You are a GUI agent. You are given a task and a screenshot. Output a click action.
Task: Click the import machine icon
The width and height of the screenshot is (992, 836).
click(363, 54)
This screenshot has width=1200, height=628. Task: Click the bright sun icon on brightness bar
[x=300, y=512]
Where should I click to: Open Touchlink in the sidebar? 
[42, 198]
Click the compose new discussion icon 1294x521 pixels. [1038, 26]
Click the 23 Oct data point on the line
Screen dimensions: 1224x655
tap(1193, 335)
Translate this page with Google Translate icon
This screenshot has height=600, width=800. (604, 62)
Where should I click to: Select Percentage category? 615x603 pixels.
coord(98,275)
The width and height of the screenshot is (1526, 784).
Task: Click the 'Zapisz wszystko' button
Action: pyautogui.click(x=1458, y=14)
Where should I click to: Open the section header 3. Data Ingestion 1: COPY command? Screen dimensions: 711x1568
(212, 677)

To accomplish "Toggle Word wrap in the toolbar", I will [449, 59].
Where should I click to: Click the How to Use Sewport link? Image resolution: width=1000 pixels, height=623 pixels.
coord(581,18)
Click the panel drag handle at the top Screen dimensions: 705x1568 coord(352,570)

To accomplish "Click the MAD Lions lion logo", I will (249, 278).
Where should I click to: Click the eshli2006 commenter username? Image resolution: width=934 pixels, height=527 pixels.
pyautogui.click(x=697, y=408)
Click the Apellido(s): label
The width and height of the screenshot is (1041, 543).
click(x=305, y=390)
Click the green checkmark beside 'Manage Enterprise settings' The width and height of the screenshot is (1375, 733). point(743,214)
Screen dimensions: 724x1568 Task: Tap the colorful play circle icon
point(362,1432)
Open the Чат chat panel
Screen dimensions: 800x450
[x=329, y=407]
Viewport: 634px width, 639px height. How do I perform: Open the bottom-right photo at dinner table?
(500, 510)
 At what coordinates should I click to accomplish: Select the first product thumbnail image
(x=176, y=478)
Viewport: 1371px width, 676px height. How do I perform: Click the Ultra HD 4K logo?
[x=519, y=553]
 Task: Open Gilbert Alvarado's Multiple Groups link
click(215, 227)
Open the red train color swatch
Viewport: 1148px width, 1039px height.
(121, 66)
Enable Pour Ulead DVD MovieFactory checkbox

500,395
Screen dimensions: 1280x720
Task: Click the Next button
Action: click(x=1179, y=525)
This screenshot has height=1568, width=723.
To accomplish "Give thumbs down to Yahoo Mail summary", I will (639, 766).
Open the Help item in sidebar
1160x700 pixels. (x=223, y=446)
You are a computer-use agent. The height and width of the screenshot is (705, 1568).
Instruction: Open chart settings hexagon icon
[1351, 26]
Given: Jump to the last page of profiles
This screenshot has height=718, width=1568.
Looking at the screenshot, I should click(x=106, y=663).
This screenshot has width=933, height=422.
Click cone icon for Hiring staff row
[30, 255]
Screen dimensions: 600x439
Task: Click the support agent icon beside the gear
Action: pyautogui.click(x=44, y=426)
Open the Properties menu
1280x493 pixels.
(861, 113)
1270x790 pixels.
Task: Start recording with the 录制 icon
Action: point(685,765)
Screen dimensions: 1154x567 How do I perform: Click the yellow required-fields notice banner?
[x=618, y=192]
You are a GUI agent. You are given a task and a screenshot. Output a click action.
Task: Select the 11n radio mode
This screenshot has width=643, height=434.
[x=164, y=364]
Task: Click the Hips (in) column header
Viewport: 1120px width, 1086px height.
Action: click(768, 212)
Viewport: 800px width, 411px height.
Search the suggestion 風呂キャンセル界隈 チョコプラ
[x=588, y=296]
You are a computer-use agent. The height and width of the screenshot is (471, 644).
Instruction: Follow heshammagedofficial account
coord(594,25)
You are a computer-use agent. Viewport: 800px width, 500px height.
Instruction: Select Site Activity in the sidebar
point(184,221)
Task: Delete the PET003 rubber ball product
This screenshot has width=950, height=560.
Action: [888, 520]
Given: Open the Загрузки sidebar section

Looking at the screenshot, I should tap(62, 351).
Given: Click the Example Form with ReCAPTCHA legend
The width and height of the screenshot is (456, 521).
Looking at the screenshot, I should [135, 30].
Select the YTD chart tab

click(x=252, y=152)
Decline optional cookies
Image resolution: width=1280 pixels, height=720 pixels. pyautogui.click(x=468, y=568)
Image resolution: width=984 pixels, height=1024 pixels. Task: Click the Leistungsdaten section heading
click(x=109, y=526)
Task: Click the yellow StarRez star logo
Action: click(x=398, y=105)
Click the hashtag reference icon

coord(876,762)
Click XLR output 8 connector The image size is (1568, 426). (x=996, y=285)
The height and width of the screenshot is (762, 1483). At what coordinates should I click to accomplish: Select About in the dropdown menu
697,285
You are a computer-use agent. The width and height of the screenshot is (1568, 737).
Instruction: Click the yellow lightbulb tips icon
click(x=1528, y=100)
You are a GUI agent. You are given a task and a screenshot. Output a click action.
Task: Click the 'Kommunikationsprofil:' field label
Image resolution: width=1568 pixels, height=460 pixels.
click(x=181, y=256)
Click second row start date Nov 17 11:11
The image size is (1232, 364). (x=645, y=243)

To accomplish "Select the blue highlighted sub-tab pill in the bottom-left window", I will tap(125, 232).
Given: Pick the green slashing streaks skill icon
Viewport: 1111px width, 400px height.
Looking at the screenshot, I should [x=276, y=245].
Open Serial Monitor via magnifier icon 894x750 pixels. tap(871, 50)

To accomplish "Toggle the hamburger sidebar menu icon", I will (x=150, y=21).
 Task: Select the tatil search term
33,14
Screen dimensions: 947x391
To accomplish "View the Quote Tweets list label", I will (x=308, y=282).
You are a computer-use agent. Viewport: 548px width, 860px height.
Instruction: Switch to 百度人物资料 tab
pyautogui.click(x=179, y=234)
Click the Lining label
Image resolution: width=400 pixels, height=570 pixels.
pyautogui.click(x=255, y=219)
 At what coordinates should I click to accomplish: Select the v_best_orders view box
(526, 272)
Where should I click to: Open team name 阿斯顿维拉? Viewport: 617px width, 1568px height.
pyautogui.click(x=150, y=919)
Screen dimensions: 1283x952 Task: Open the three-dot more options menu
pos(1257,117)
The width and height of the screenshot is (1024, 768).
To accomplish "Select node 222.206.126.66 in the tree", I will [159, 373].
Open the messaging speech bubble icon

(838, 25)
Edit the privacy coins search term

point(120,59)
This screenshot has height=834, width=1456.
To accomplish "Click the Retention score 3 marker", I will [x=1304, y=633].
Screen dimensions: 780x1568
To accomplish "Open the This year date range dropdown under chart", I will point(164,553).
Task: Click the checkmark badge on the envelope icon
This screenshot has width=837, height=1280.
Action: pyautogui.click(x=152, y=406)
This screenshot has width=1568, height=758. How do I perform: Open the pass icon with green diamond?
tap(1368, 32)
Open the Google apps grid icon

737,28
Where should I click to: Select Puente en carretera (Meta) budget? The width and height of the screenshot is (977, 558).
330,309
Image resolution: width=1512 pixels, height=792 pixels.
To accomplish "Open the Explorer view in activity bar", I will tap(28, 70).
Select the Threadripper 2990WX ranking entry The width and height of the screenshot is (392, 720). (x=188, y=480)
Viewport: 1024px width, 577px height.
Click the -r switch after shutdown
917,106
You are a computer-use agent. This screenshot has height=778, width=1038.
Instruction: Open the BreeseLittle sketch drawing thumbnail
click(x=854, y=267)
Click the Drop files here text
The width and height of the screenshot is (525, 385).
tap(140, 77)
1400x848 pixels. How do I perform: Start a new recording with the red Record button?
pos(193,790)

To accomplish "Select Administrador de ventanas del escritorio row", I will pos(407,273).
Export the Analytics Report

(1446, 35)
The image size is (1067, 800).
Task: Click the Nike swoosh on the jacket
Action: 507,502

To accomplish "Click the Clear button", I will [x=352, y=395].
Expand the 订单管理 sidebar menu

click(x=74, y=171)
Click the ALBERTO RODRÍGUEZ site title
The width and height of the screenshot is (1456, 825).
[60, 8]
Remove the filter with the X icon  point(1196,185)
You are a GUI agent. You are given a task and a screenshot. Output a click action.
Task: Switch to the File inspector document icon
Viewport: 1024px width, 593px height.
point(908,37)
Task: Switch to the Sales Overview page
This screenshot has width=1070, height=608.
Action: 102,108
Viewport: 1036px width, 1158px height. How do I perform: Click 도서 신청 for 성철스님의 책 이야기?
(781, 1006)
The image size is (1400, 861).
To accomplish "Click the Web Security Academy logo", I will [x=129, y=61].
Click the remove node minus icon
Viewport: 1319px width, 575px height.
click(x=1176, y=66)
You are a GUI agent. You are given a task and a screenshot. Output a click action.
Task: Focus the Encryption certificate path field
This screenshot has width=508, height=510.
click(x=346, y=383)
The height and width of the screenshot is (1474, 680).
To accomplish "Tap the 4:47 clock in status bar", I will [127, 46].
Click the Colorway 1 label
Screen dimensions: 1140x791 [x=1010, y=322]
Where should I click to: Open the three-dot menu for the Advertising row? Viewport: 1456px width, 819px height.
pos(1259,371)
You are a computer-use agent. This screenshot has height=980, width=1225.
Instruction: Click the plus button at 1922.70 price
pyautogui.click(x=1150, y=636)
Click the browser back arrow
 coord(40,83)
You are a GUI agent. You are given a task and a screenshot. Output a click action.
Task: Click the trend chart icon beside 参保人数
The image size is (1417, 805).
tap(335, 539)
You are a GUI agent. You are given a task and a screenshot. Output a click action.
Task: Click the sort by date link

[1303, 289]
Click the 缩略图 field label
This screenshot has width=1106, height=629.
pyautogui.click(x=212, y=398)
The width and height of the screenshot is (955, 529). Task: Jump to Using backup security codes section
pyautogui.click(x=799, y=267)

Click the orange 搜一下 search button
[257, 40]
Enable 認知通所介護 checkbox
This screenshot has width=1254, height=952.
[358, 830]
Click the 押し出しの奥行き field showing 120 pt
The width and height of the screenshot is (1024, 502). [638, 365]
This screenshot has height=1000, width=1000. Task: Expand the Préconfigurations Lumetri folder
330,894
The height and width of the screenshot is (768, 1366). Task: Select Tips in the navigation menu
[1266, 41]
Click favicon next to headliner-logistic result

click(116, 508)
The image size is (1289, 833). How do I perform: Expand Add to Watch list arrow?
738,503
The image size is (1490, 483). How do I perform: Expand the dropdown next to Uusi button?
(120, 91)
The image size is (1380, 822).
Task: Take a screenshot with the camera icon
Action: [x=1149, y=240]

____

• [Work instruction]:
Wherever "Toggle" appears in the listing, report the line it is on.

• [The completed task]:
To accomplish "Toggle Word wrap in the toolbar", I will [449, 59].
To accomplish "Toggle the hamburger sidebar menu icon", I will (x=150, y=21).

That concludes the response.